Note, it is very important to understand that these are only assumptions, and there are
many reasons and instances where these assumptions prove to be false. Nevertheless,
they are a reasonable starting place.
3.1. Definitions:
● Similar sequences – sequences that share a significant number of residues
(nucleotides or amino acids). Sequences can be similar due to homology or
simply by chance. The higher the similarity between sequences, the more likely
they are to be homologous.
● Homologous sequences – sequences that are related through common
ancestry. Homology is qualitative – two sequences either are, or are not related
through common ancestry. Homologous sequences can vary greatly in their level
of similarity – from 100% to 0%.
● Orthologous sequences – sequences that are related through a past speciation
event. Orthologous sequences are assumed to share common functions.

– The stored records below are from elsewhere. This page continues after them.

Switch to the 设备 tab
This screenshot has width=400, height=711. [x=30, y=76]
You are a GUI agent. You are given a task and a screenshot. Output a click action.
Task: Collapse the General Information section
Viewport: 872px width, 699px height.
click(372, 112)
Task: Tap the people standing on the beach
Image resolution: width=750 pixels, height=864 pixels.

● Paralogous sequences – sequences that are related through a past gene
duplication event. Genes often diverge in function after duplicating; therefore,
paralogous sequences are not assumed to share a common function.

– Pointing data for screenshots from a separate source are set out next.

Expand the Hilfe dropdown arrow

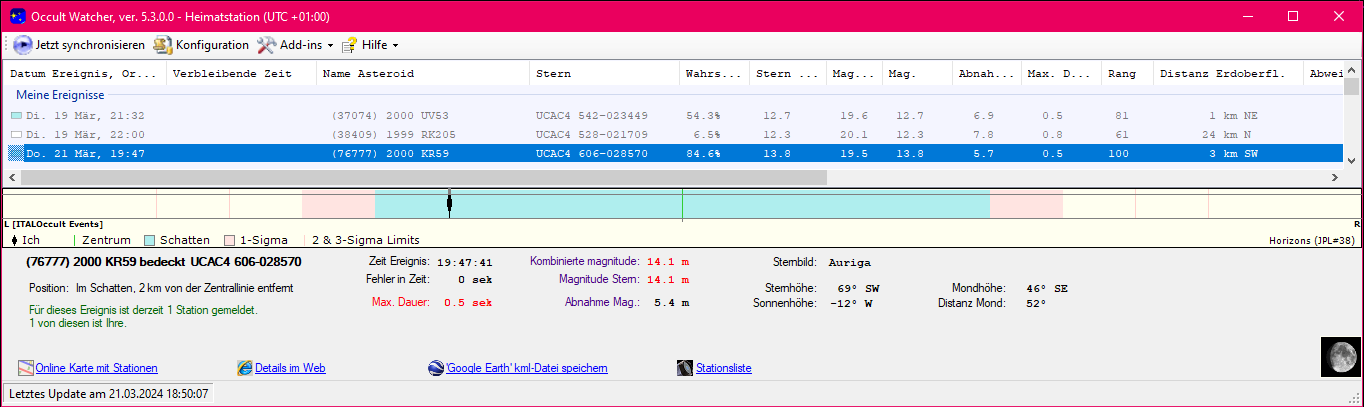tap(395, 46)
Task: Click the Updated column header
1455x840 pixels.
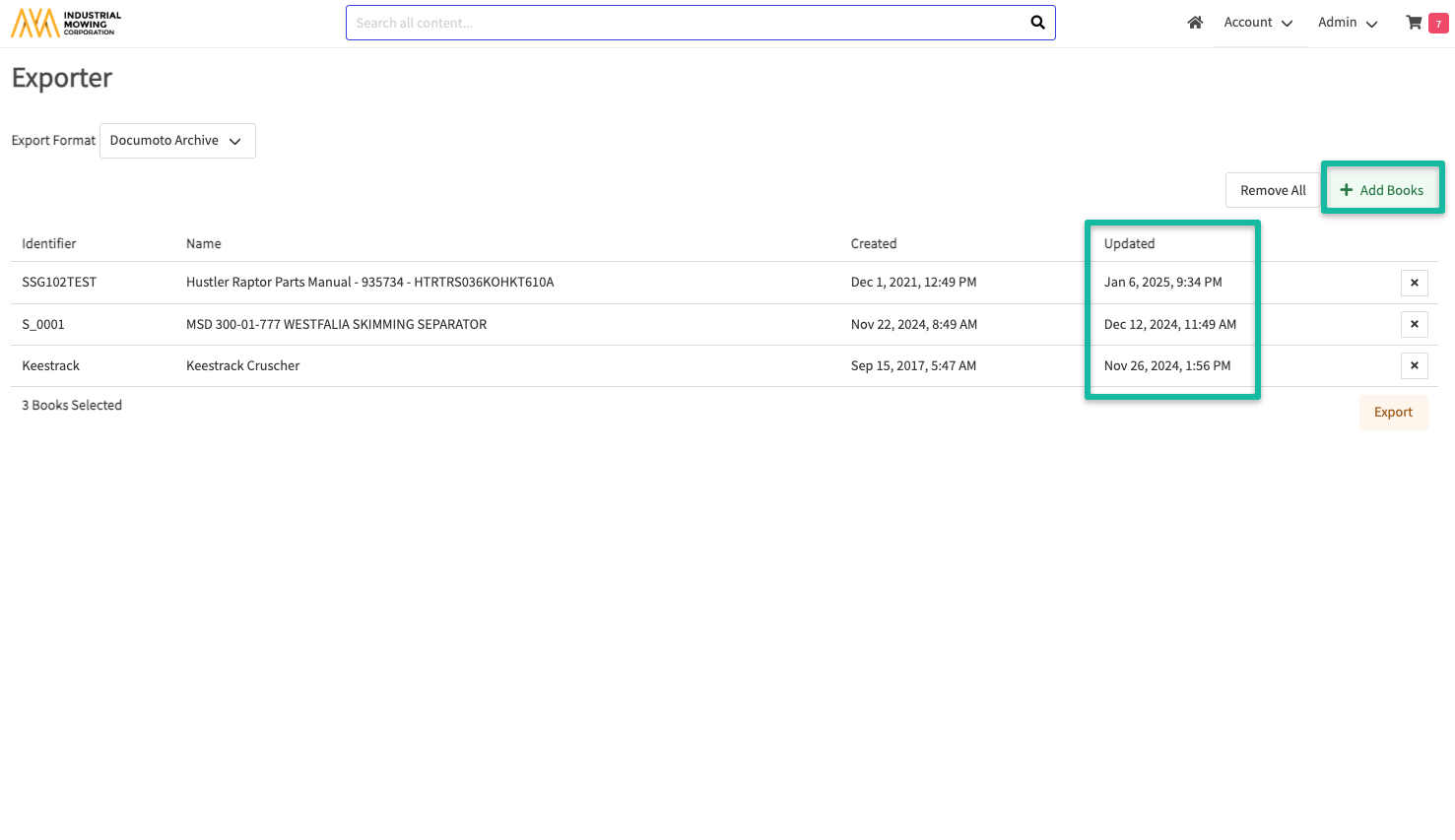Action: (x=1129, y=243)
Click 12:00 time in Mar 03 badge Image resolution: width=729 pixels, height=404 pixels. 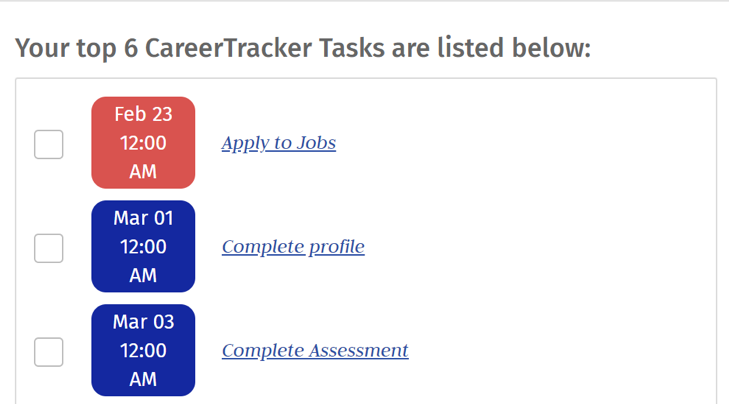pyautogui.click(x=143, y=351)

● Query sequence – your sequence; the sequence you are interested in finding
more about.
● High Scoring Segment Pair (HSP) – ‘hits’ to the database. A subsequence
match between your query sequence and a database sequence returned by
BLAST.
● Local alignment – a sequence alignment that extends only across part of the
sequence.
● Global alignment – a sequence alignment that extends across the entire
sequence (from end to end).
● HSP: high scoring sequence pair.
● FASTA format: FASTA format is used to represent either nucleotide or peptide
sequences. The first line is a comment line, beginning with “>” and describing the
sequence. All the following lines are the sequence, in plain text.

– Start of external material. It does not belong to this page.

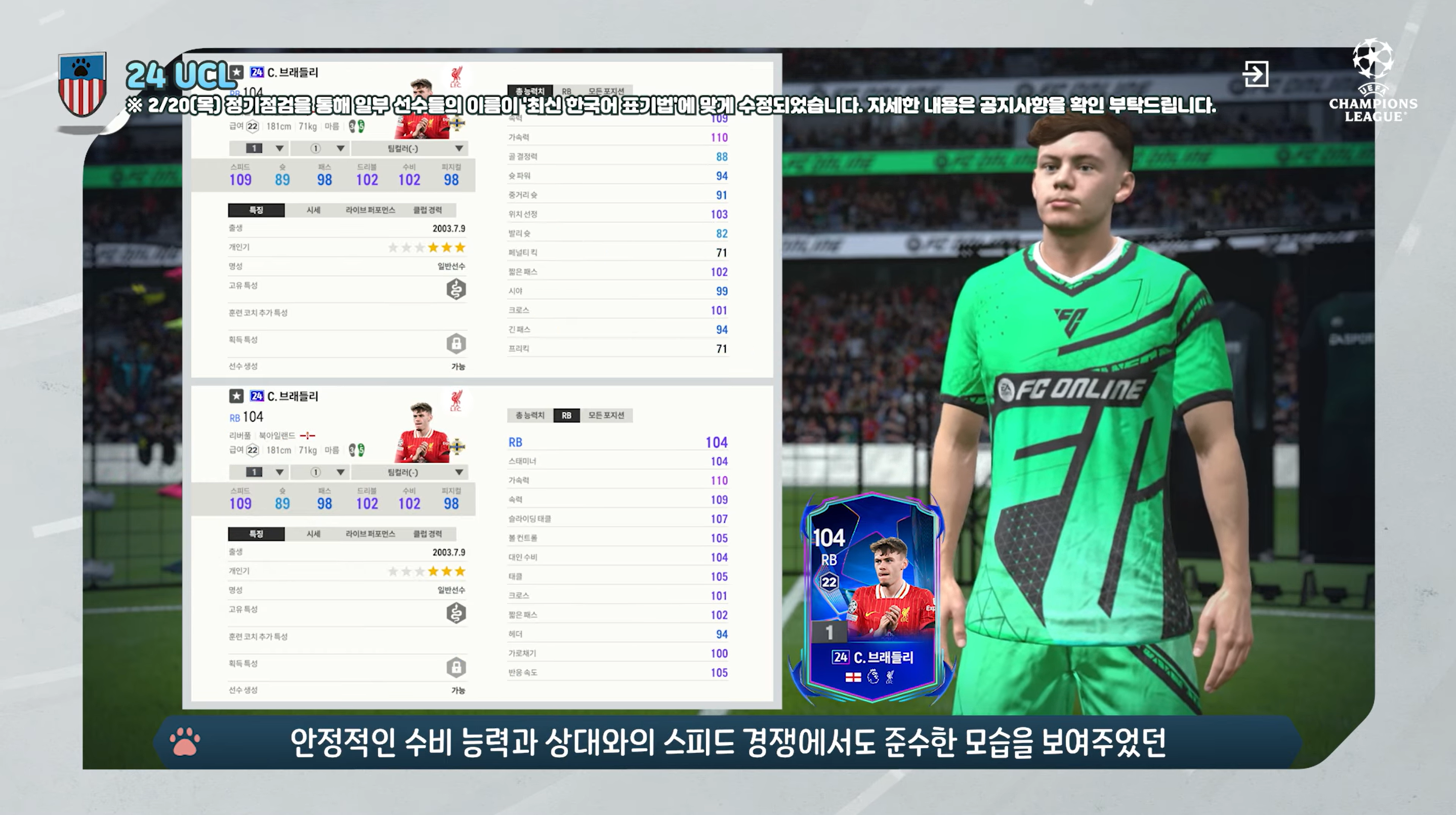Viewport: 1456px width, 815px height.
Task: Click the UEFA Champions League logo
Action: [1373, 80]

○ Example DNA sequence in FASTA format:
■ >gi|23423|ref|NM_23542.0| Homo sapiens protein
ATGAATCGATACGATAGCTAGCTATCGATGCAGATCAGAGAGGG
GCTTTAGCTAGCTAAGCTAG
○ Example protein sequence in FASTA format:
■ >MCHU - Calmodulin - Human, rabbit, bovine, rat, and chicken
ADQLTEEQIAEFKEAFSLFDKDGDGTITTKELGTVMRSLGQNPTE
AELQDMINEVDADGNGTIDFPEFLTMMARKMKDTDSEEEIREAFR
VFDKDGNGYISAAELRHVMTNLGEKLTDEEVDEMIREADIDGDGQ
VNYEEFVQMMTAK*
3.2. How does BLAST work?
BLAST identifies homologous sequences using a heuristic method which initially finds
short matches between two sequences; thus, the method does not take the entire
sequence space into account. After the initial match, BLAST attempts to start local
alignments from these initial matches. Four major steps of BLAST are:
1. Seeding:
a. Break sequence(s) into words, search for similar words in
database
b. Calculate E-value to select HSPs
c. Pass selected number of HSPs to extension step
2. Extension: Drawing the lines and generate alignment
3. Evaluation: Figuring out which lines are best (Perform
additional evaluations (%identity, %positives, %gaps)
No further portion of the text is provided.